== JOB ==
Reproduce the listing below with "Select" replaced by "Pick" and every other word left as it is. Omit the pictures.

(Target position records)
+++

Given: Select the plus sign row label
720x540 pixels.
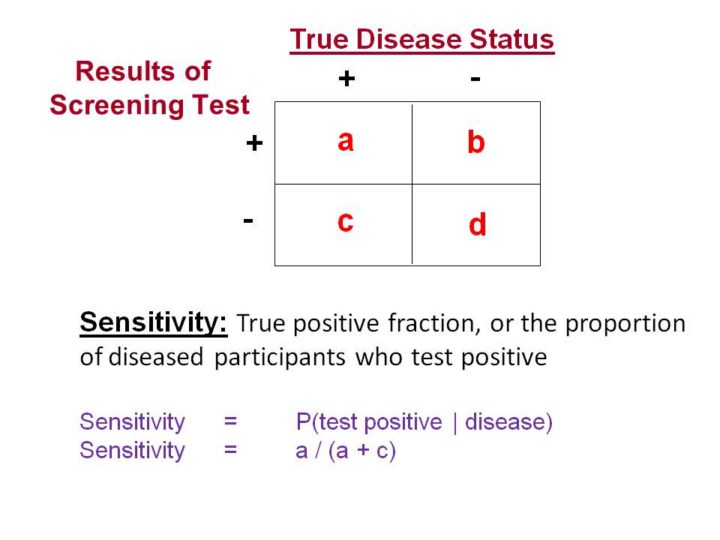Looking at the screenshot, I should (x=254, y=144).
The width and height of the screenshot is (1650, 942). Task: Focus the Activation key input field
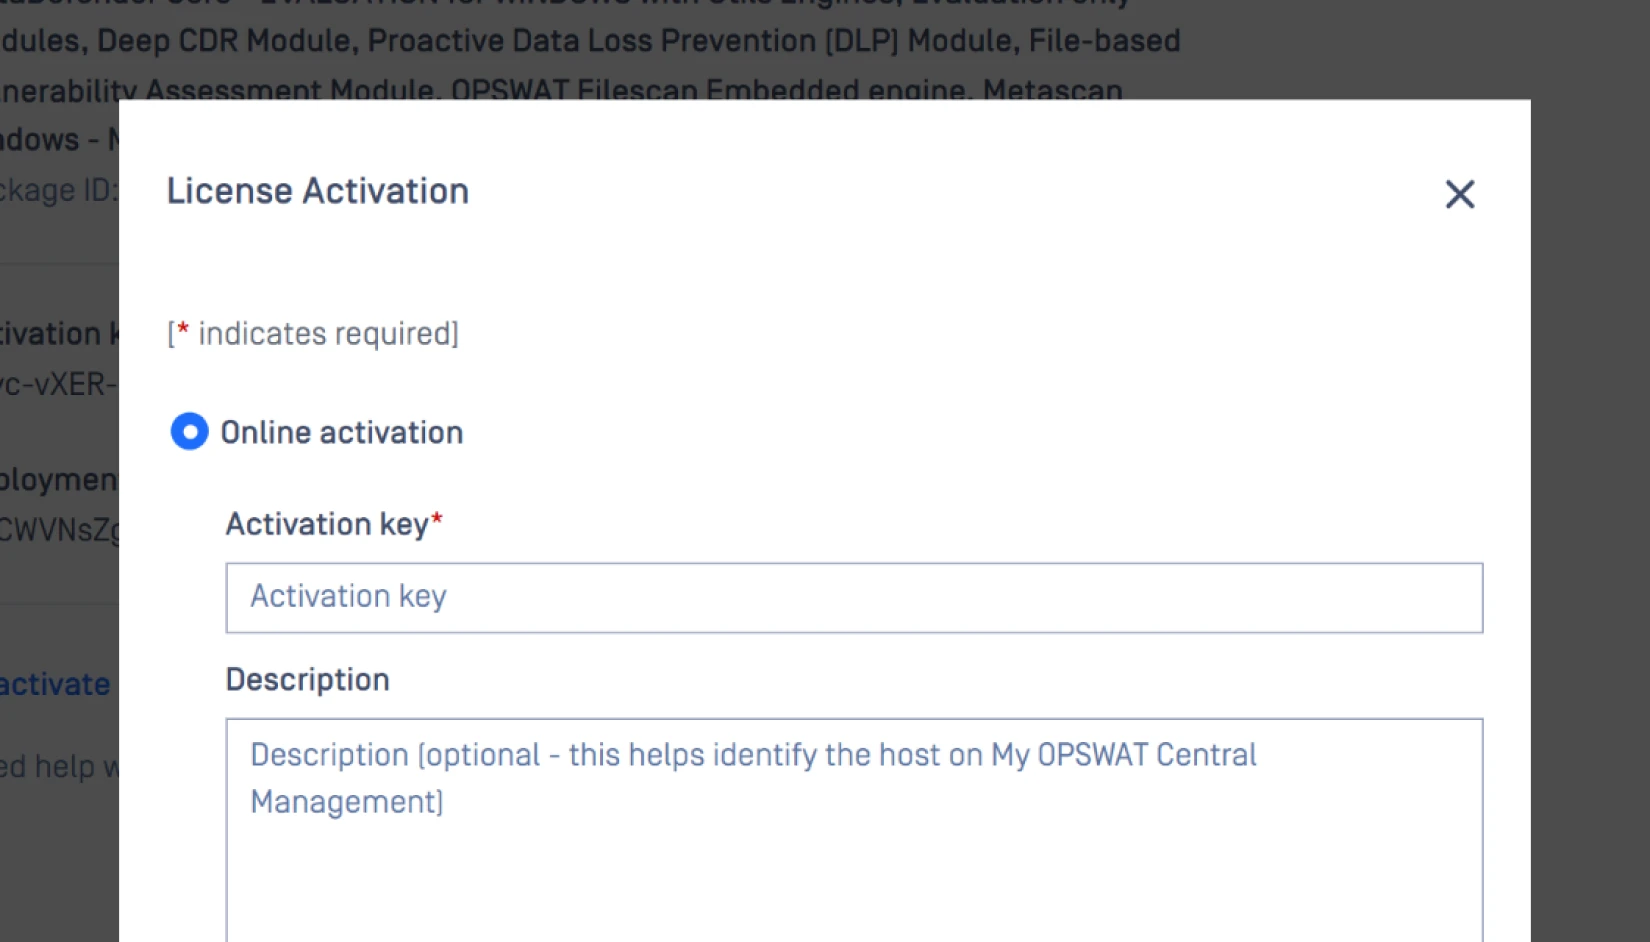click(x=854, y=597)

+++

== CORRECT RESULT ==
Given: Pick the plus sign row label
720x540 pixels.
Looking at the screenshot, I should (x=254, y=144).
The width and height of the screenshot is (1650, 942). Task: Focus the Activation key input field
click(x=854, y=597)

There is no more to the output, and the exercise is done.